Qualcomm’s Adreno 615 takes a different execution strategy, with 64-wide warps and correspondingly wide execution units. That makes Adreno 615 more prone to divergence penalties, but lets Qualcomm control more parallel execution units with one instruction. Adreno 615 has 128 FP32 lanes across the GPU, all capable of multiply-adds, and runs them at a very low 430 MHz. Mali-G52 can only do 48 FP32 FMA operations per clock, but can complete 96 FP32 operations per clock with FMA+FADD dual issue. Combined with a higher 800 MHz clock speed, Mali-G52 can provide similar FP add throughput to Adreno 615. However, Adreno 615 fares better with multiply-adds, and can reach just over 100 GFLOPS.
I’m being specific by saying multiply-adds, not fused multiply-adds; the latter rounds only once after the multiply and add (both computed with higher intermediate precision), which improves accuracy. Adreno apparently has no fast-path FMA hardware, and demanding FMA accuracy (via OpenCL’s fma
function) requires over 600 cycles per FMA per warp. Bifrost handles FMA with no issues. Both mobile GPUs shine with FP16, which executes at double rate compared to FP32.
Special functions like inverse square roots execute down Bifrost’s FADD pipeline, at half rate compared to basic operations (or quarter rate if considering FMA+FADD dual issue). Arm has optimized handling for such complex operations on Bifrost compared to Midgard. Only the most common built-in functions exposed in APIs like OpenCL get handled with a single instruction. More complex special operations take multiple instructions. Adreno executes special functions at a lower 1/8 rate.

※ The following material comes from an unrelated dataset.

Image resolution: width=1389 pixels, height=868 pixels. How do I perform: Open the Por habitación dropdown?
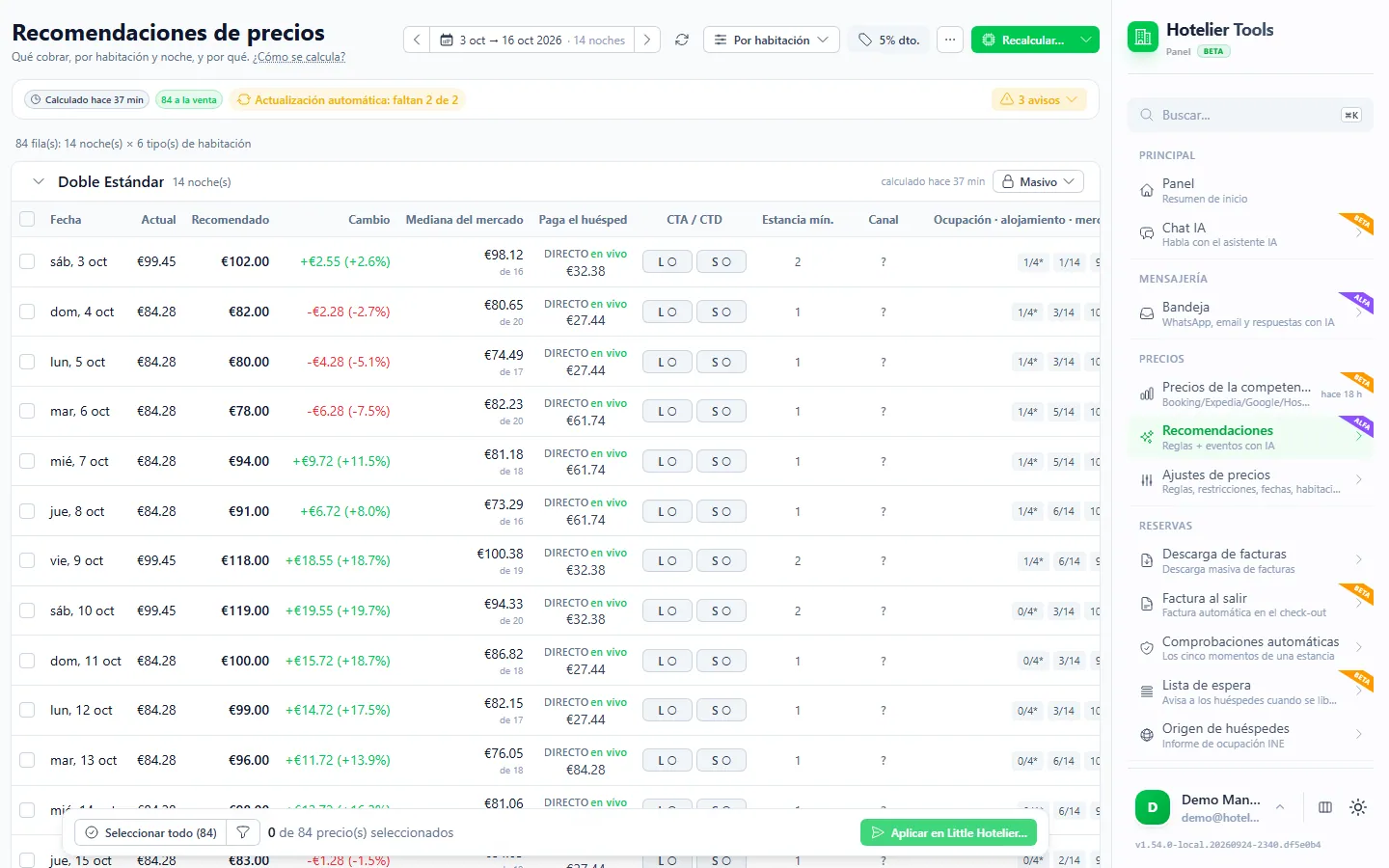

Integer operations see a similar split on Bifrost as FP ones. Integer adds can execute down the FADD pipe, while multiplies use the FMA pipe. Adreno’s more uniform setup gives it an advantage for adds; both of Bifrost’s pipes can handle integer operations at full rate, giving Bifrost an advantage for integer multiplies.
Lower precision INT8 operations see excellent throughput on Bifrost, but suffer glass jaw behavior on Adreno. Clearly Qualcomm didn’t implement fast-path INT8 hardware, but an INT8 operation can be carried out on INT32 units with the result masked to 8 bits. Terascale 2 also lacks INT8 hardware, but can emulate them at just under half rate. FP64 support is absent on both mobile GPUs.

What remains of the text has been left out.